Les membres mêmes de la Douma d’Empire, fatigués de leur inaction — bénévole au début, forcée ensuite — commencèrent à donner des marques d’un certain absentéisme que le président eut à combattre. Néanmoins, tous les événements importants de la vie russe trouvaient un écho chaleureux auprès de la Douma et du Comité ; ceux-ci votaient des résolutions de blâme, d’avertissement, en appelaient à la raison, au cœur et au sentiment patriotique du peuple, de l’armée, du gouvernement. Mais la Douma était déjà balayée par l’élément révolutionnaire. Ses appels pénétrés de la conscience nette du danger imminent et s’inspirant, sans aucun doute, des intérêts de l’État, n’exerçaient désormais aucune influence dans le pays et le Gouvernement n’en tenait aucun compte. Cependant, même cette Douma pacifique, qui ne luttait pas pour le pouvoir, inspirait des inquiétudes à la démocratie révolutionnaire et les Soviets poursuivaient une campagne violente pour l’abrogation de la Douma et du Conseil d’Empire. En août, les déclarations de la Douma se firent de plus en plus rares, et lorsque le 6 octobre Kérensky, sur les injonctions du Soviet, eut décrété la dissolution de la Douma ([1]), cette nouvelle ne fit aucune impression dans le pays.

Plus tard, l’idée de la 4ème Douma d’Empire ou d’une réunion de toutes les Doumas, en tant qu’appui du pouvoir, fut galvanisée par M.-V. Rodzianko qui y resta attaché pendant la campagne du Kouban et la période « des volontaires et d’Ékatérinodar » de la lutte antibolcheviste.

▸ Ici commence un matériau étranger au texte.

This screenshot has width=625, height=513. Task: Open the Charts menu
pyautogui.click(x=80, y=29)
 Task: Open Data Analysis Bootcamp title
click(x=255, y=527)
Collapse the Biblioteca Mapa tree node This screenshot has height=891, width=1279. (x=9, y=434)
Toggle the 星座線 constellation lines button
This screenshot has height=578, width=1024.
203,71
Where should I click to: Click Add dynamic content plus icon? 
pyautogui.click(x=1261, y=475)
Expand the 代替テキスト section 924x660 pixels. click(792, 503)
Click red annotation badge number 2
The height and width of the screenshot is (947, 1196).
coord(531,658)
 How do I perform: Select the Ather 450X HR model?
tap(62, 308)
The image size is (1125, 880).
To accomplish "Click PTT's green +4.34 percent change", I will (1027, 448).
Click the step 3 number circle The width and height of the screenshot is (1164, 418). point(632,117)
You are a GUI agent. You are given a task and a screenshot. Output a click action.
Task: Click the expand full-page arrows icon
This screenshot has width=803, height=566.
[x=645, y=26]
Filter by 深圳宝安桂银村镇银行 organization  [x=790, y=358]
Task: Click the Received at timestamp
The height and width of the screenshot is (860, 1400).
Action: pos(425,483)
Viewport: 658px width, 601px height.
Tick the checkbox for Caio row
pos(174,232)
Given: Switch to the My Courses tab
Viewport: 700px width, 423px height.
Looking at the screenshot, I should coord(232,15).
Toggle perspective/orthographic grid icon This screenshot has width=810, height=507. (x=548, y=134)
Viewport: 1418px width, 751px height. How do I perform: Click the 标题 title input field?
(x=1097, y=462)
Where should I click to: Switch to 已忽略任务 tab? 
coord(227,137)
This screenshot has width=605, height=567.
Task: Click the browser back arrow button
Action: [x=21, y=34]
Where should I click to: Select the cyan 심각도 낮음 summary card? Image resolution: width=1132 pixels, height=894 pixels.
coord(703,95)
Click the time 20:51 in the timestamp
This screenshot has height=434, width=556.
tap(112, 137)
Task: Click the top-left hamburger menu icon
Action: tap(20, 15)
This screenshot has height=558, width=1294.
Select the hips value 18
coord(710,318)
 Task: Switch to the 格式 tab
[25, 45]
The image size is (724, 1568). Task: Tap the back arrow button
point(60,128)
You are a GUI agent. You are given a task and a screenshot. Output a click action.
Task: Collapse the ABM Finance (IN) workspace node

Mais la Douma était morte.

Il est difficile de dire si l’abdication de la Douma, au mois de mars, était vraiment inéluctable, si elle était commandée par la corrélation effective des forces en compétition ; si une Douma « censitaire » pouvait conserver les éléments socialistes qui en faisaient partie et maintenir dans le pays l’influence qu’elle avait acquise grâce à sa lutte contre l’autocratie… Une chose est certaine : c’est que pendant les années troubles de la Russie, lorsqu’ aucune représentation nationale normale n’était possible, tous les gouvernements n’ont jamais cessé de sentir la nécessité de quelque succédané de cette représentation, ne fût-ce que pour se créer une tribune, pour donner une détente à l’état d’esprit général, pour appuyer et partager sa responsabilité morale. Tel fut le « Conseil Provisoire de la République Russe », à Pétrograd (octobre 1917) dont l’initiative venait, d’ailleurs, de la démocratie révolutionnaire, qui y cherchait un contrepoids au deuxième congrès des Soviets, projeté par les bolcheviks ; tels furent aussi les débris de l’Assemblée Constituante

  1. La durée légale de cinq ans expirait le 25 octobre.